Extrait fourni
2Les analyses du fait sportif relevant des sciences sociales se multiplient depuis une vingtaine d’années et certaines disciplines comme l’économie, l’ethnologie, l’histoire, la géographie et la sociologie disposent aujourd’hui de travaux qui témoignent à la fois de l’accroissement du volume des connaissances et des enjeux d’ordre méthodologique, théorique et disciplinaire rencontrés (Terret, 2005). Parmi les multiples interprétations du développement sportif, quatre d’entre elles, qui s’opposent et se complètent à la fois, méritent d’être rappelées car elles donnent du sens au sport mais oublient en partie, dans un relatif impensé, la question des rapports hommes-femmes.
Les interprétations du développement sportif : un relatif impensé du rapport homme/femme
3La première interprétation est celle de la démocratisation qui, au moins autant que dans le champ scolaire, est un thème obligé. Ses adeptes revendiquent le sport pour tous et proposent les moyens de sa propagation. Le sport est présenté comme une avancée vers l’égalité sociale et l’accession du plus grand nombre aux pratiques perçues comme un enjeu du développement. Dans ce mouvement, il n’est plus l’apanage d’un pays ou d’une caste, il est démocratique, international et tend à l’universalité, mais la division sexuée des pratiques est largement occultée.

Données sur la localisation de cibles visibles:
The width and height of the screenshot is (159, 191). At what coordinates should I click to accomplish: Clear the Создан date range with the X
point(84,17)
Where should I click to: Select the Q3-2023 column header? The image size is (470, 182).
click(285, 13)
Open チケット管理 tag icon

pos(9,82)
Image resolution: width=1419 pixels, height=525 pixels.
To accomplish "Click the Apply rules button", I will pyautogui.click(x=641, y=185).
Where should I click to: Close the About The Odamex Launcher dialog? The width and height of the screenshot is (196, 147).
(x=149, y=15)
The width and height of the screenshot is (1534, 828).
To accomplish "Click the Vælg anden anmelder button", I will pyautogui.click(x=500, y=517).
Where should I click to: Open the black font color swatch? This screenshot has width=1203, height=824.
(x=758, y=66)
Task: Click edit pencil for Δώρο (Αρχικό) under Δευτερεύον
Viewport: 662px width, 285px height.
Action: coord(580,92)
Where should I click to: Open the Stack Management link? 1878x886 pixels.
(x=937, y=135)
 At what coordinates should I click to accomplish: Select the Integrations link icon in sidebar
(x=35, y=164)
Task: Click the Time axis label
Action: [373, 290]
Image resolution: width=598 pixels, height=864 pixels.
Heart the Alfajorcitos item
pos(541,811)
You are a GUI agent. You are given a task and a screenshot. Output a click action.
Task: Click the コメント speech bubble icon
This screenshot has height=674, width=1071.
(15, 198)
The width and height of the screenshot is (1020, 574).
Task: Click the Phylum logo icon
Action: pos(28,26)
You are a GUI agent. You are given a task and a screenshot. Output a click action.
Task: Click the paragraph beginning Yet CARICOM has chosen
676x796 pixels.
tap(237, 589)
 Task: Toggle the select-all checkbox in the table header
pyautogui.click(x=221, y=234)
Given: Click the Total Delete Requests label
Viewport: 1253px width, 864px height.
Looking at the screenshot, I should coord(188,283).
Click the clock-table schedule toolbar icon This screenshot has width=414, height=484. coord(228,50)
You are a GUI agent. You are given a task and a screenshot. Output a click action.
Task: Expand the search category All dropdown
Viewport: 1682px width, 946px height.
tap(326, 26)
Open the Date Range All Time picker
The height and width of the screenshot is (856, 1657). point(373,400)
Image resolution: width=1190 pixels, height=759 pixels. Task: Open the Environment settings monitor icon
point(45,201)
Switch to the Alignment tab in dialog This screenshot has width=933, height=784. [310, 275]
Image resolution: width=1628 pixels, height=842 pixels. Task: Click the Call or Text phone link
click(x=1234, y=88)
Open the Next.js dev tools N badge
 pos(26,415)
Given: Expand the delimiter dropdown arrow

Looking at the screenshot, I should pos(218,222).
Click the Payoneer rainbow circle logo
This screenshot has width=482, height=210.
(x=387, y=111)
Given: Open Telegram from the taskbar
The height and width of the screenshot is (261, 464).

Consignes
• A. Énumérez les disciplines qui, d'après l'extrait sur le développement sportif, disposent aujourd'hui de travaux sur le fait sportif.
• B. Traduisez en anglais cette phrase de l'extrait sur le développement sportif : « Ses adeptes revendiquent le sport pour tous et proposent les moyens de sa propagation. »

Réponses par consigne
• A. économie, ethnologie, histoire, géographie, sociologie

• B. Its proponents call for sport for all and propose the means of spreading it.